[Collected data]
####
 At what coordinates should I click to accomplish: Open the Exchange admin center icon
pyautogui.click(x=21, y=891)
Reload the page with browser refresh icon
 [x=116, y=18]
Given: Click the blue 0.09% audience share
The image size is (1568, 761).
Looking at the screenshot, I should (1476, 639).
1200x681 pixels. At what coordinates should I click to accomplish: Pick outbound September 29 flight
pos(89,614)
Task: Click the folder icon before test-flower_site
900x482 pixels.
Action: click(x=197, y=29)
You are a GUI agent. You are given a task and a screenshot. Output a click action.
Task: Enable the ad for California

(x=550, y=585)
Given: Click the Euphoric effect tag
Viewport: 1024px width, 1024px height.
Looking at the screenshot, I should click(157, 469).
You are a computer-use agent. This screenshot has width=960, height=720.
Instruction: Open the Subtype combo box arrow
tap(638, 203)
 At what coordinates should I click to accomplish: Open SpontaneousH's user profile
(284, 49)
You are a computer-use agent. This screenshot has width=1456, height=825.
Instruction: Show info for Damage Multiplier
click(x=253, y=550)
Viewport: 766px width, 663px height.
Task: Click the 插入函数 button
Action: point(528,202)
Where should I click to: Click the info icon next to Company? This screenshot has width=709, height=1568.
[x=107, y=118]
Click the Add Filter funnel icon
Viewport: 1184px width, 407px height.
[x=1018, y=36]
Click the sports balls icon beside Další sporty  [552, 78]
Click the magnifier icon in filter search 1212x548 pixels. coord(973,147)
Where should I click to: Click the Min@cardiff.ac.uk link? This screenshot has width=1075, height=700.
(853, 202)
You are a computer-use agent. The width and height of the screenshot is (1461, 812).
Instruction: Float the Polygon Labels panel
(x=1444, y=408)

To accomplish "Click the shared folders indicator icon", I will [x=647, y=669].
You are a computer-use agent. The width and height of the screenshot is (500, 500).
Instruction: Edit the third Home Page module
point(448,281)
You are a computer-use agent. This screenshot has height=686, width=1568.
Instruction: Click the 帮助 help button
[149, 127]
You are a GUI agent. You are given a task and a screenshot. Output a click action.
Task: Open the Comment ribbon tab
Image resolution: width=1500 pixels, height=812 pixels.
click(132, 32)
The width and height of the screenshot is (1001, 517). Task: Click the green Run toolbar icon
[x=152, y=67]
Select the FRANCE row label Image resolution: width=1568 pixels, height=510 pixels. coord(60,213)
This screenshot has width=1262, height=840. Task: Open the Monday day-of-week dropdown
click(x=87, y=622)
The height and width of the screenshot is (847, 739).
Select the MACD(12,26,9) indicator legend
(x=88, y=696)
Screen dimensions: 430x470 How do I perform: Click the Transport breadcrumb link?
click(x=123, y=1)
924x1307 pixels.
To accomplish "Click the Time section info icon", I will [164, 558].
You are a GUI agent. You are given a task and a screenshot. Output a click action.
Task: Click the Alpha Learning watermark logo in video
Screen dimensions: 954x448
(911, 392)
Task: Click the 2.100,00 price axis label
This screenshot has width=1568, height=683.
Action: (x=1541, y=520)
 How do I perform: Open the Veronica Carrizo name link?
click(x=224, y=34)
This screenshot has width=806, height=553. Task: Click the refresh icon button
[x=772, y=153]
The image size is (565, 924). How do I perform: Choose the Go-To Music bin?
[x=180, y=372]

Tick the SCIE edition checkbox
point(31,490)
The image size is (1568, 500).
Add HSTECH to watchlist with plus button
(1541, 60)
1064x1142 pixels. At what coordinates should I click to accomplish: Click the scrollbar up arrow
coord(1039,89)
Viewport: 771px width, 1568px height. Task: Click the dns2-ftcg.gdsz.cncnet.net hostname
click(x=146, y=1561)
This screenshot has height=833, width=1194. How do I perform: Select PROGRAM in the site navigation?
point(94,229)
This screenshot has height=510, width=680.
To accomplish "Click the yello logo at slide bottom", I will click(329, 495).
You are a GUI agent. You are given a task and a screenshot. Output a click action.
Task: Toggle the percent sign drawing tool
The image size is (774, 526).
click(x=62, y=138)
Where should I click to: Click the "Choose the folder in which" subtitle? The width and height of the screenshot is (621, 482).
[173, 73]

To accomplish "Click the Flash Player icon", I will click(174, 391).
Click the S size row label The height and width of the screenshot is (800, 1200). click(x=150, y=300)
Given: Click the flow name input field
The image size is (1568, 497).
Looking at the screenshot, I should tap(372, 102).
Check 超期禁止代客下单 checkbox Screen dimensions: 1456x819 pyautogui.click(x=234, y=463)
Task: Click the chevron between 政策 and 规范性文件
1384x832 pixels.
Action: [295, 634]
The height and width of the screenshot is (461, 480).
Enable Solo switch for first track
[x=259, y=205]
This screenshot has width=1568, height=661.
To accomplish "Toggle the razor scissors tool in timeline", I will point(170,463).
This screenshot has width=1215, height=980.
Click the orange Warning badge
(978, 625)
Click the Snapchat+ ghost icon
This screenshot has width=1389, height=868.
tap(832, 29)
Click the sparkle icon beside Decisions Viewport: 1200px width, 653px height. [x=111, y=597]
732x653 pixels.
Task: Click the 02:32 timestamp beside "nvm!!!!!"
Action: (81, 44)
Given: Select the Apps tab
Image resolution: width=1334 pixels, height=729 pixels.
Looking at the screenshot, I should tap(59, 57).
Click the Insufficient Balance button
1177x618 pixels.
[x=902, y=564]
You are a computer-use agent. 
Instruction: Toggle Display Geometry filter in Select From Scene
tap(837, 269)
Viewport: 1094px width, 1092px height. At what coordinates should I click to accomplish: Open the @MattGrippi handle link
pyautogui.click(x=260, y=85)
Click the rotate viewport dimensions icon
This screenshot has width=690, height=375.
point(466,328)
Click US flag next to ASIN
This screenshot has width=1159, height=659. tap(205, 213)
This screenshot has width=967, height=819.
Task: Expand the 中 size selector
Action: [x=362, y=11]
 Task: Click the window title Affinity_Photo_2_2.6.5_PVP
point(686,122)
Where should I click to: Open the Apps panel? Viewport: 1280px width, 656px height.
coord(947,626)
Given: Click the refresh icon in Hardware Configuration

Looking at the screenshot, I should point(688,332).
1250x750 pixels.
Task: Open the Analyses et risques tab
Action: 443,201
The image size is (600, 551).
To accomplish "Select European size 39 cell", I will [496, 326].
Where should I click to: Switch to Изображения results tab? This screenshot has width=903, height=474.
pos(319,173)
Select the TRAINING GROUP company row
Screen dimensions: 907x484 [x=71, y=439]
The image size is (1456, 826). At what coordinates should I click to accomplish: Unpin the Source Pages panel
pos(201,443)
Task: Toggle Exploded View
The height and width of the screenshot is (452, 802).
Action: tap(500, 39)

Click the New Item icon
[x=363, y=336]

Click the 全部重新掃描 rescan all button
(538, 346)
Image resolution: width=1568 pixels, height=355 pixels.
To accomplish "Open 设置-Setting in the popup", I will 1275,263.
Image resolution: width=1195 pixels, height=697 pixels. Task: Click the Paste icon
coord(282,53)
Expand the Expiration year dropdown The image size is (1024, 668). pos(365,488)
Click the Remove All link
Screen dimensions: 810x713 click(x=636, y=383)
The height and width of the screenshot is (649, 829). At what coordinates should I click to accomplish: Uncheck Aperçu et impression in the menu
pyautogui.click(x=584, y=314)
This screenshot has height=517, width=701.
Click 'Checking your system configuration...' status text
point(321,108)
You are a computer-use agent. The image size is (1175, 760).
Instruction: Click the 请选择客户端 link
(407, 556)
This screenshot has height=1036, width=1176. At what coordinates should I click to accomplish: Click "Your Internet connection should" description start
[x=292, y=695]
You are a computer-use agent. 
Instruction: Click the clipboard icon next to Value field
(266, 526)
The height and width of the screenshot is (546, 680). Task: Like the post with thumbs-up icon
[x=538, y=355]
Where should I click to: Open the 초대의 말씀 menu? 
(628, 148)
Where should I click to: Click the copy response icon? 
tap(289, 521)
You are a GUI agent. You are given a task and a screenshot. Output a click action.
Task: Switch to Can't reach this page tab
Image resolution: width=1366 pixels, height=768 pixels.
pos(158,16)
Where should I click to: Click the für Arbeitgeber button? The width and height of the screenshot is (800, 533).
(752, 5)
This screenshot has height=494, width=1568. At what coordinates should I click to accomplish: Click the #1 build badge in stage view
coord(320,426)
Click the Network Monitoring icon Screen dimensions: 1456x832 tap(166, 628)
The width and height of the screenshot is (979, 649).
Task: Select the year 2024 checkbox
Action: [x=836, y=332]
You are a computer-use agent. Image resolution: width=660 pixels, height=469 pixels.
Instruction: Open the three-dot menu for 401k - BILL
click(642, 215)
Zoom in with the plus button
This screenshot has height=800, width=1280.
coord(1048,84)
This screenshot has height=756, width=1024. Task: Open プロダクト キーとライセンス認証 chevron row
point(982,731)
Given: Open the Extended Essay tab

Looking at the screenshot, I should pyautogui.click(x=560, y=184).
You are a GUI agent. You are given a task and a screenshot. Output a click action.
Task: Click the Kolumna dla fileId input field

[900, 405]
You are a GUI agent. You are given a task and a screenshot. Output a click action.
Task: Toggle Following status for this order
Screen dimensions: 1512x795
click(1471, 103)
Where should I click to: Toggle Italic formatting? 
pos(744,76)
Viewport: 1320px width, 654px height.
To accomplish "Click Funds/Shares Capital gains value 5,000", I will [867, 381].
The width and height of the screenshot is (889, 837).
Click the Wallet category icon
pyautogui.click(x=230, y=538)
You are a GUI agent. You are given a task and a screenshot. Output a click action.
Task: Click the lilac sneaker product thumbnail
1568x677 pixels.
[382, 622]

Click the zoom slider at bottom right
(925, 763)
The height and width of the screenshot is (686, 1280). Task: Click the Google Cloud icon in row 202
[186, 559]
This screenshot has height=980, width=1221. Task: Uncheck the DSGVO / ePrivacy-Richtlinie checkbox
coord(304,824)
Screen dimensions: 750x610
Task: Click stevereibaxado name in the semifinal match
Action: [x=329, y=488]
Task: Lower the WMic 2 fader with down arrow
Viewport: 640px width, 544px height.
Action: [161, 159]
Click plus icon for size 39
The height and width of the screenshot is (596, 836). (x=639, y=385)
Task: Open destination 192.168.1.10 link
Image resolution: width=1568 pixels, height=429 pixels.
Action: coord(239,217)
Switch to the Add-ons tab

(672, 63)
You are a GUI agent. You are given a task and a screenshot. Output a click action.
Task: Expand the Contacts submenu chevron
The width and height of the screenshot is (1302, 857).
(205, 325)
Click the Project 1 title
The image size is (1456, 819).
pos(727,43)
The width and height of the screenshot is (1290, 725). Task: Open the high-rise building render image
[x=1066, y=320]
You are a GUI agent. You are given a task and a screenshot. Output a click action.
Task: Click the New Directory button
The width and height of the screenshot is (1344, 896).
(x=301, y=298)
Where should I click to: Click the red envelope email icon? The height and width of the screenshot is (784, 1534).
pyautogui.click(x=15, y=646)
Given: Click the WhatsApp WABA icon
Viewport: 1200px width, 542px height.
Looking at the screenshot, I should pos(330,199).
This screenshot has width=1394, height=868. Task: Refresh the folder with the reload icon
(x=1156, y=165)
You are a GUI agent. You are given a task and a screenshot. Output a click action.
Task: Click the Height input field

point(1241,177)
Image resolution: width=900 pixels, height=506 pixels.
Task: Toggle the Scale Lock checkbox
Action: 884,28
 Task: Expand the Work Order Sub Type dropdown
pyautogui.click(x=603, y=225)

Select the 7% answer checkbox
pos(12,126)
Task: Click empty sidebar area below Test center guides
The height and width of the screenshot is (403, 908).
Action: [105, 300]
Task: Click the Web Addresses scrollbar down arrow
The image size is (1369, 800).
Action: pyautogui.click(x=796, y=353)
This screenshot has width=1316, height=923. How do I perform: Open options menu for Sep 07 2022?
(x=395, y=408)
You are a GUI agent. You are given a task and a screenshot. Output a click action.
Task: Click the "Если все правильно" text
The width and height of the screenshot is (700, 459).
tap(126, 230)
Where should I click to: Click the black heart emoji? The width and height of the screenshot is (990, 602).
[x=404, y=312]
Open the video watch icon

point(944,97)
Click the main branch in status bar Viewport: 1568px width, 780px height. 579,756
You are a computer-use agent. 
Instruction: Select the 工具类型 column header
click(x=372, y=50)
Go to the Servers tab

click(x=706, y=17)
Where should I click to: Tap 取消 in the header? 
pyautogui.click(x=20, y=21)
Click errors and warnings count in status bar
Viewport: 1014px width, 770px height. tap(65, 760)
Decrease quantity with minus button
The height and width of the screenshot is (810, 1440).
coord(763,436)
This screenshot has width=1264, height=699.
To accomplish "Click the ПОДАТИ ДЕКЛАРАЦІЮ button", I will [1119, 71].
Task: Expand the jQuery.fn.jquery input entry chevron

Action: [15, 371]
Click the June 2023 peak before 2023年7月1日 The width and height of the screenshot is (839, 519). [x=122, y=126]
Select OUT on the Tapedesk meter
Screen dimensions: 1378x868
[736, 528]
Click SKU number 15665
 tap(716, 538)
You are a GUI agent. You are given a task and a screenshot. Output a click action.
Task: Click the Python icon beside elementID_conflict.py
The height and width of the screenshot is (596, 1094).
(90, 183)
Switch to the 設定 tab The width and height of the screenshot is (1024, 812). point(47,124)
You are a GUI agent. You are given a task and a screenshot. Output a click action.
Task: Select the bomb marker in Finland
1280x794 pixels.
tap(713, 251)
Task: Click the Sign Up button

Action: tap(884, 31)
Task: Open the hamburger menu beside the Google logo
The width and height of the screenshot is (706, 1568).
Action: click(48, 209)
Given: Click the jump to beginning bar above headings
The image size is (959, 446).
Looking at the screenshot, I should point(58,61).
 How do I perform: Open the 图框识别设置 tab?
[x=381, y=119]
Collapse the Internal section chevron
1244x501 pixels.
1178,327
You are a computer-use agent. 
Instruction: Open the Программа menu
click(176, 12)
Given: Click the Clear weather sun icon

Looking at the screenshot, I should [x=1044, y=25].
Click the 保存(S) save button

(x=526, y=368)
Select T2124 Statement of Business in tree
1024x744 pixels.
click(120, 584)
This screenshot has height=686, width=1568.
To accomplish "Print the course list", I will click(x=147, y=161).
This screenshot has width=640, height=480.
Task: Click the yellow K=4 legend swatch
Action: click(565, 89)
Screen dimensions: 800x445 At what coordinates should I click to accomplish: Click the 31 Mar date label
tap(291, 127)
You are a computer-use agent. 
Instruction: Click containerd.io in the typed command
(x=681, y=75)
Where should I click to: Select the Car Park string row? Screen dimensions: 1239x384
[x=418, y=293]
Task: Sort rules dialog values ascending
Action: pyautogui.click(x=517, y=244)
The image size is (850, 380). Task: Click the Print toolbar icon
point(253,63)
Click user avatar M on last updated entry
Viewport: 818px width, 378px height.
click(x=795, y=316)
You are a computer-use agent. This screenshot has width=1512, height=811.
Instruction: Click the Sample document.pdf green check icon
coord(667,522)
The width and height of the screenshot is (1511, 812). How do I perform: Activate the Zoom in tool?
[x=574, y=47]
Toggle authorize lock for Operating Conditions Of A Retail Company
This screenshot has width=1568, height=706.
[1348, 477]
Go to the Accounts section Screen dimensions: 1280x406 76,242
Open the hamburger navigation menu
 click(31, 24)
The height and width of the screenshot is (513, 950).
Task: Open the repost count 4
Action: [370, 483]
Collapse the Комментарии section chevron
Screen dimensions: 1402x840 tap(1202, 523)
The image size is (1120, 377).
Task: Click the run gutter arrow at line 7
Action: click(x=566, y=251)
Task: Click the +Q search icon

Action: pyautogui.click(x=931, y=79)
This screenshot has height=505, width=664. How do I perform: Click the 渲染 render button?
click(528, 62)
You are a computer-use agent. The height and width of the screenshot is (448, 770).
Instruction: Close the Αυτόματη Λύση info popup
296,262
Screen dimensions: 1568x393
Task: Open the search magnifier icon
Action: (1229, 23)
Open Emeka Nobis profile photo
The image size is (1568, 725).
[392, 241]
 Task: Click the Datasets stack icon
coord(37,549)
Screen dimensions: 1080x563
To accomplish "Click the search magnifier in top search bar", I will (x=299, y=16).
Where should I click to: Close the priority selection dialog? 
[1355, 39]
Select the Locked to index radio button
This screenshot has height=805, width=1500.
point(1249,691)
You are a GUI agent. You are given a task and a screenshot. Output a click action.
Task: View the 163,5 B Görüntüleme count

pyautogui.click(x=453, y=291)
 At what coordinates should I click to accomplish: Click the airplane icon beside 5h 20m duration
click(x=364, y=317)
####
Required action> Please copy, word for word, every line from the first line of the records through the line containing "agent. This screenshot has height=686, width=1568.", with both of those lines included and nothing else.

Written solution>
 At what coordinates should I click to accomplish: Open the Exchange admin center icon
pyautogui.click(x=21, y=891)
Reload the page with browser refresh icon
 [x=116, y=18]
Given: Click the blue 0.09% audience share
The image size is (1568, 761).
Looking at the screenshot, I should (1476, 639).
1200x681 pixels. At what coordinates should I click to accomplish: Pick outbound September 29 flight
pos(89,614)
Task: Click the folder icon before test-flower_site
900x482 pixels.
Action: click(x=197, y=29)
You are a GUI agent. You are given a task and a screenshot. Output a click action.
Task: Enable the ad for California

(x=550, y=585)
Given: Click the Euphoric effect tag
Viewport: 1024px width, 1024px height.
Looking at the screenshot, I should click(157, 469).
You are a computer-use agent. This screenshot has width=960, height=720.
Instruction: Open the Subtype combo box arrow
tap(638, 203)
 At what coordinates should I click to accomplish: Open SpontaneousH's user profile
(284, 49)
You are a computer-use agent. This screenshot has width=1456, height=825.
Instruction: Show info for Damage Multiplier
click(x=253, y=550)
Viewport: 766px width, 663px height.
Task: Click the 插入函数 button
Action: point(528,202)
Where should I click to: Click the info icon next to Company? This screenshot has width=709, height=1568.
[x=107, y=118]
Click the Add Filter funnel icon
Viewport: 1184px width, 407px height.
[x=1018, y=36]
Click the sports balls icon beside Další sporty  [552, 78]
Click the magnifier icon in filter search 1212x548 pixels. coord(973,147)
Where should I click to: Click the Min@cardiff.ac.uk link? This screenshot has width=1075, height=700.
(853, 202)
You are a computer-use agent. The width and height of the screenshot is (1461, 812).
Instruction: Float the Polygon Labels panel
(x=1444, y=408)

To accomplish "Click the shared folders indicator icon", I will [x=647, y=669].
You are a computer-use agent. The width and height of the screenshot is (500, 500).
Instruction: Edit the third Home Page module
point(448,281)
You are a computer-use agent. This screenshot has height=686, width=1568.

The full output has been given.